Convert the data into a JSON list of strings, one string per line, starting at the line that contains "Describe the element" and ending after the line that contains "at that location.". Skip blank lines and leave out the pictures.

** Opening Data section block **

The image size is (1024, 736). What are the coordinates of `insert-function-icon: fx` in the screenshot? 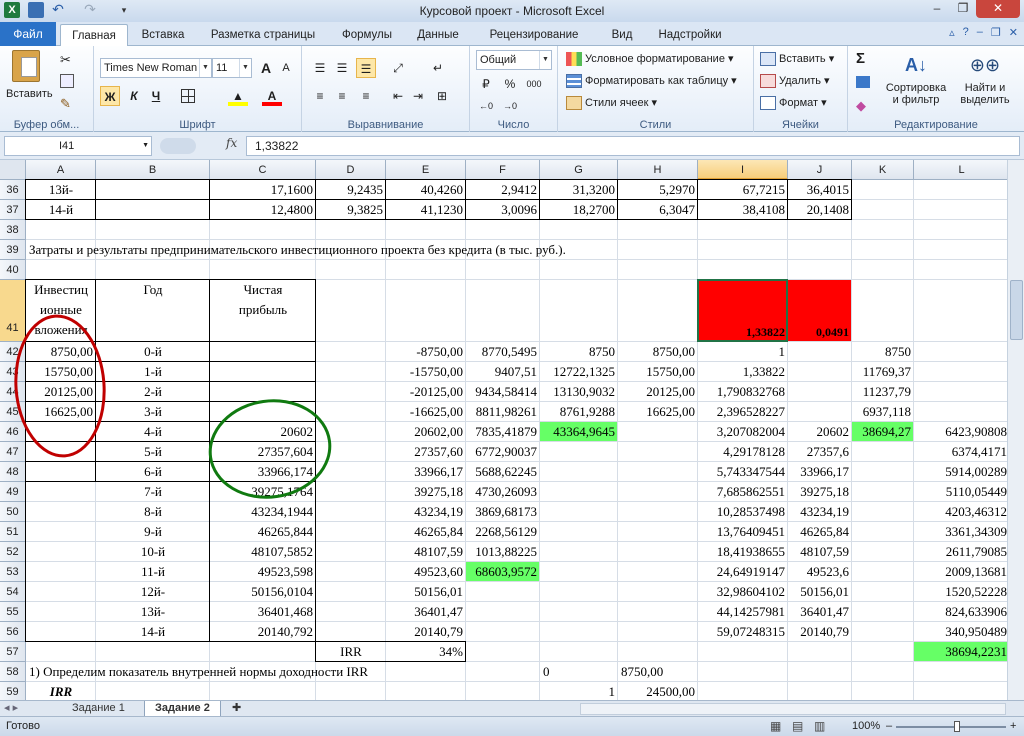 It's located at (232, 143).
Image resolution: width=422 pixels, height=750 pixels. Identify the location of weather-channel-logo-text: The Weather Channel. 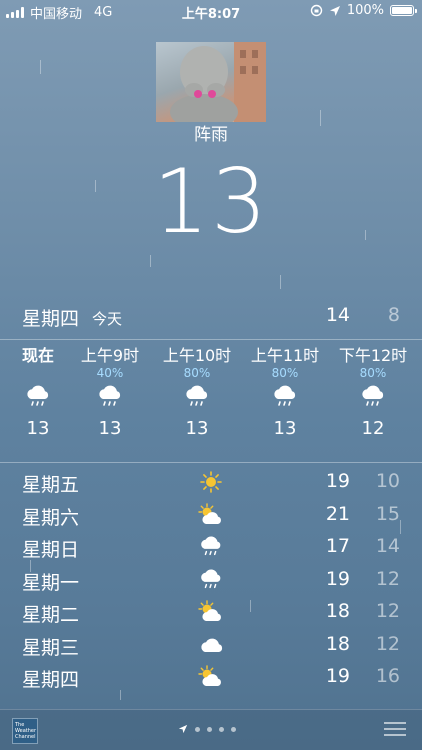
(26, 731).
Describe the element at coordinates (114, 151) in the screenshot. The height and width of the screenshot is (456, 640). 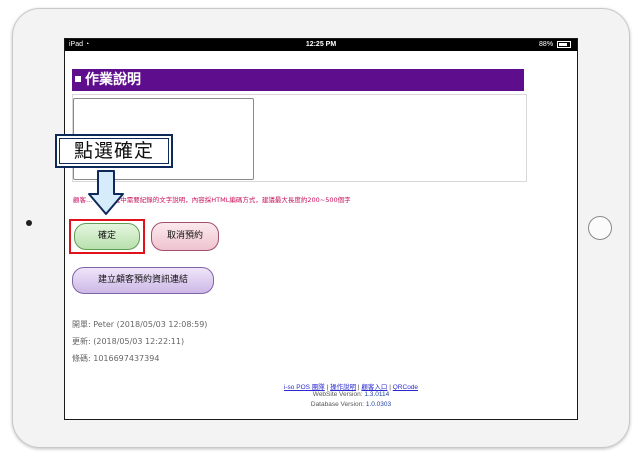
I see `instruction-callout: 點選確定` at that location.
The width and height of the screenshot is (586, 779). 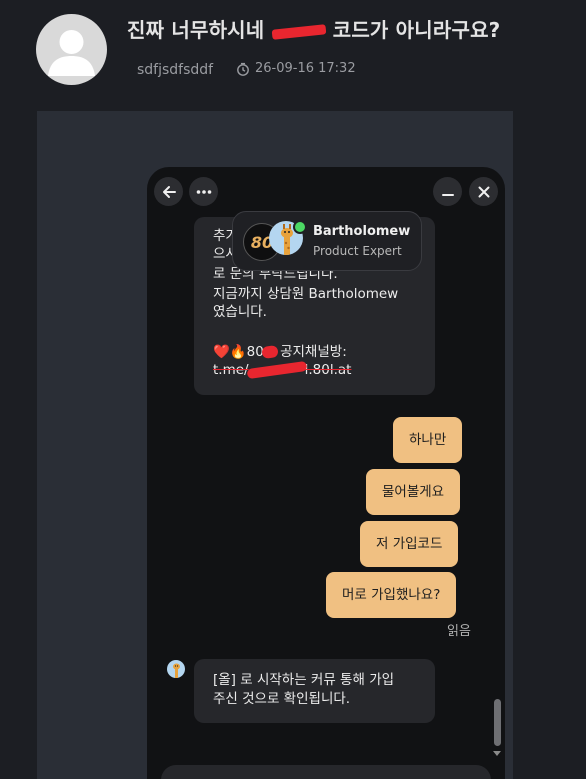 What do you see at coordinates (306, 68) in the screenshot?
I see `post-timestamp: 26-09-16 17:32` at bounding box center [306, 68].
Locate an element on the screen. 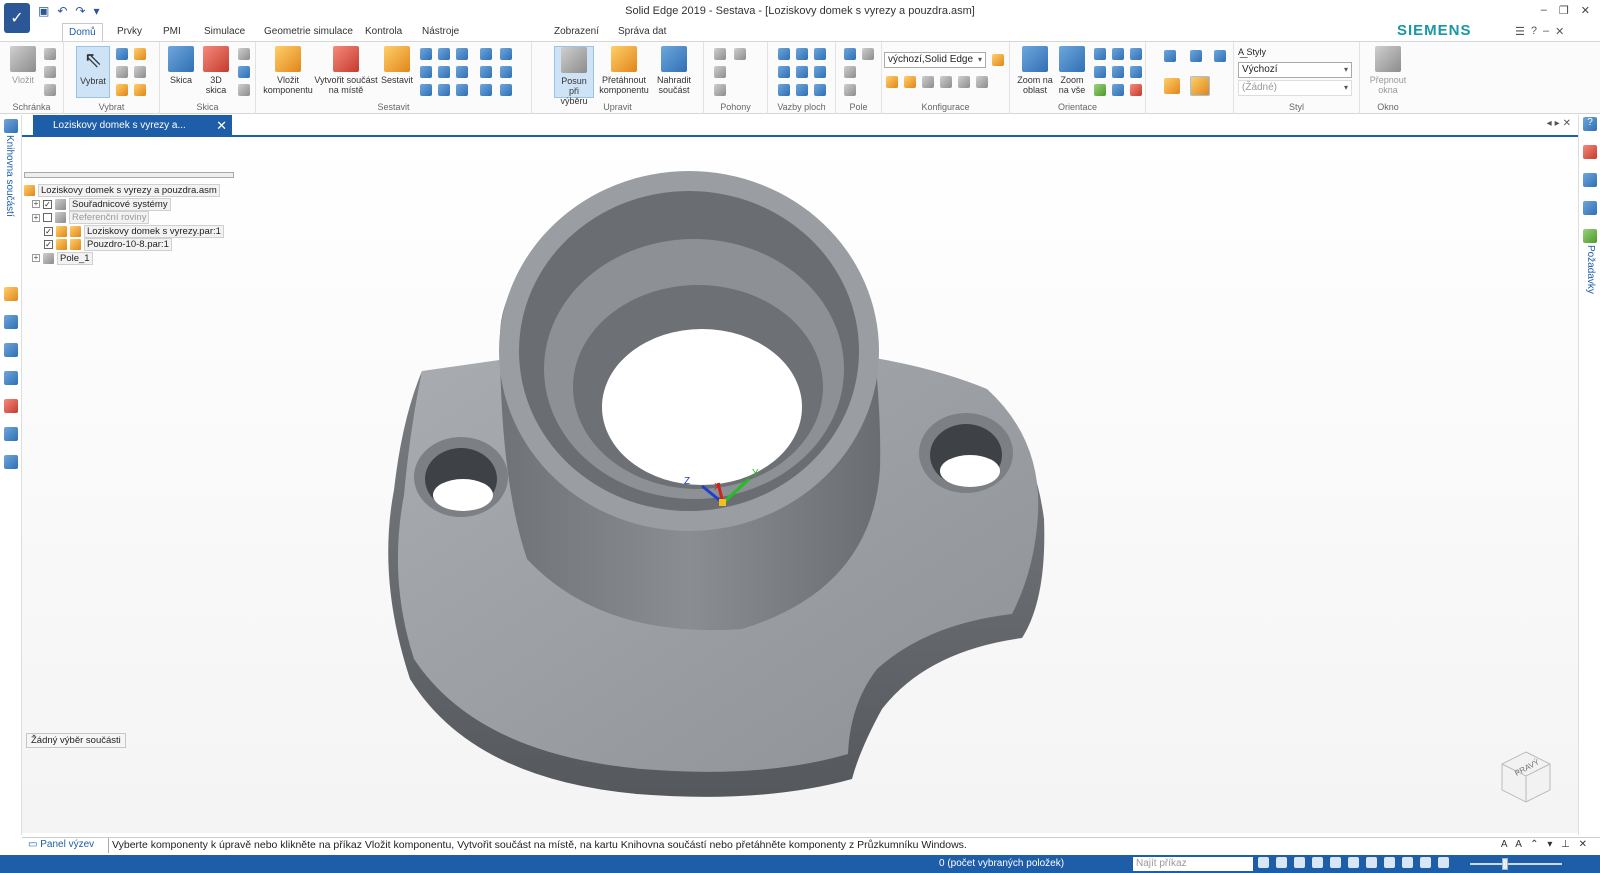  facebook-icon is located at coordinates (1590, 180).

** Closing Data section block **

» **Exercise response**
[
  "Describe the element at coordinates (114, 151) in the screenshot. The height and width of the screenshot is (456, 640). ",
  "I see `instruction-callout: 點選確定` at that location."
]